How does health data turn into a research dataset?
In a research dataset, an individual’s data merges into a mass of data. Instead of focusing on a single person’s information, a researcher’s interest is directed towards the results obtained from the entire dataset, such as averages and distributions.
However, before research can begin, it must be ensured that data is handled safely and responsibly. Next, we will explain how this is done in practice in Finland.
Applying for a data permit – defining the dataset and purpose of use
When social and health care registry data is needed for research, the researcher applies for a fixed-term permit from the authority to use the registry data. This is called a data permit.
The researcher must define exactly what data will be included in the dataset and for what purpose it will be used. In practice, this means the researcher describes in detail in their application what the research aims to find out and what data is needed to achieve this.
Rather than giving the research permission to process an individual’s entire medical history, the permit is granted for precisely defined variables, such as specific laboratory values, procedure codes, or medication data.
This ensures that the research receives exactly the information it needs – no more, no less.
Data encryption – making identification difficult
Before a dataset is released to a researcher, it is processed so that identifying an individual becomes significantly more difficult. Direct identifiers, such as names and personal identity codes, are removed and replaced with a code.
Furthermore, precise details can be generalised. For example, instead of a postcode, a region may be included, or instead of a specific date of birth, only the birth year is provided.
Can you recognise the health data in the image?
This is an example of what registry data used for research might look like. The data in the image is artificial and not based on real individuals. Download example data as an Excel file (14 kb)
Defining data processors – access only for named individuals
The data permit names the specific individuals who have the right to process the dataset. No one else can access the data. If there are changes to the research group, new researchers must separately apply for permission to process the data.
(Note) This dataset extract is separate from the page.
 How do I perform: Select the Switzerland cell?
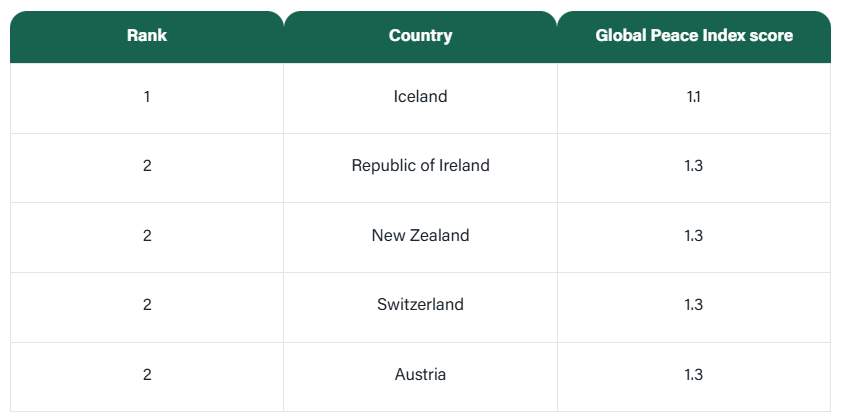click(420, 305)
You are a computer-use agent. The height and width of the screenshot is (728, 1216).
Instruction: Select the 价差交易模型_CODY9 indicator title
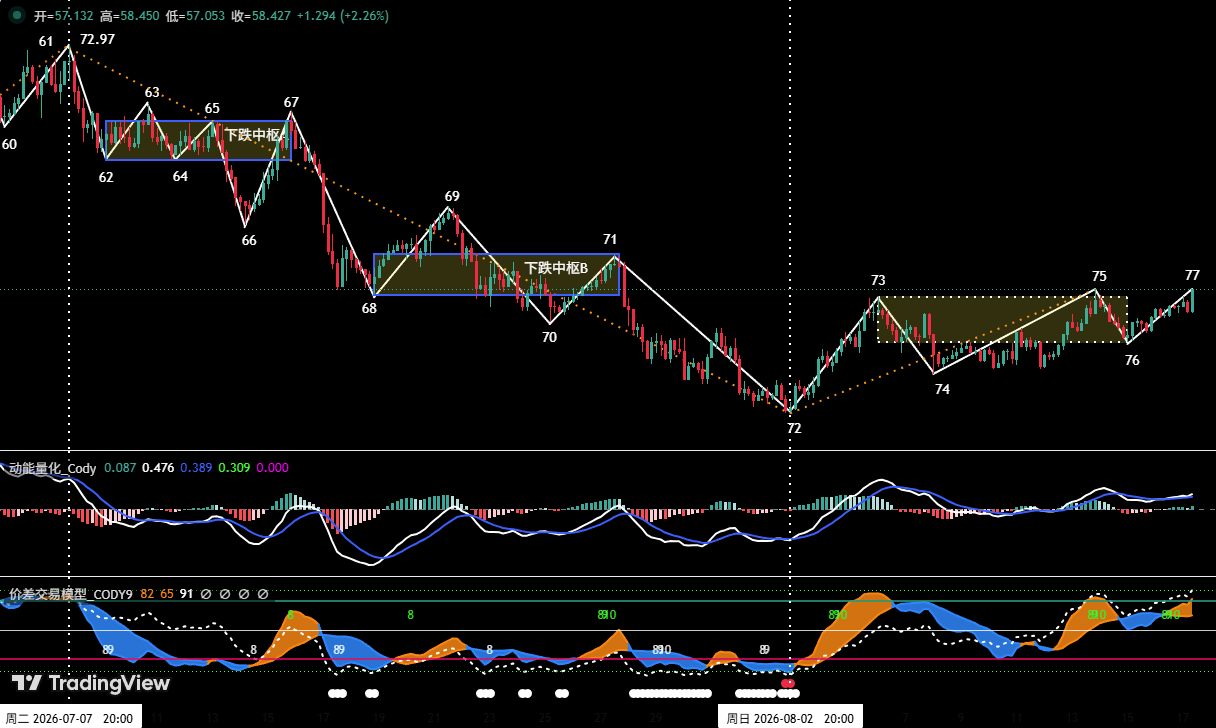click(x=71, y=594)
In the next section, we will explain where and how researchers process the research data.
What happens to Emma’s data before research?
A research group of doctors is starting a registry study on the treatment of hypothyroidism in the Pirkanmaa and Satakunta regions in Finland. Their goal is to improve the care pathway for patients with hypothyroidism by comparing care practices in these regions over the past twenty years.
They apply for access to a dataset containing information on individuals who have been diagnosed for hypothyroidism in the Pirkanmaa region. This dataset also includes Emma’s medical records, laboratory results, and prescription data.
In the data permit application, the research group justifies what data they need and for what purpose. For the research, it is not necessary to know the patients’ exact date of birth or address, so the permit is granted only for the birth year and city of residence.
In the research dataset, Emma is no longer an identifiable person but part of a group:
“Women aged 40–49 living in Pirkanmaa with hypothyroidism.”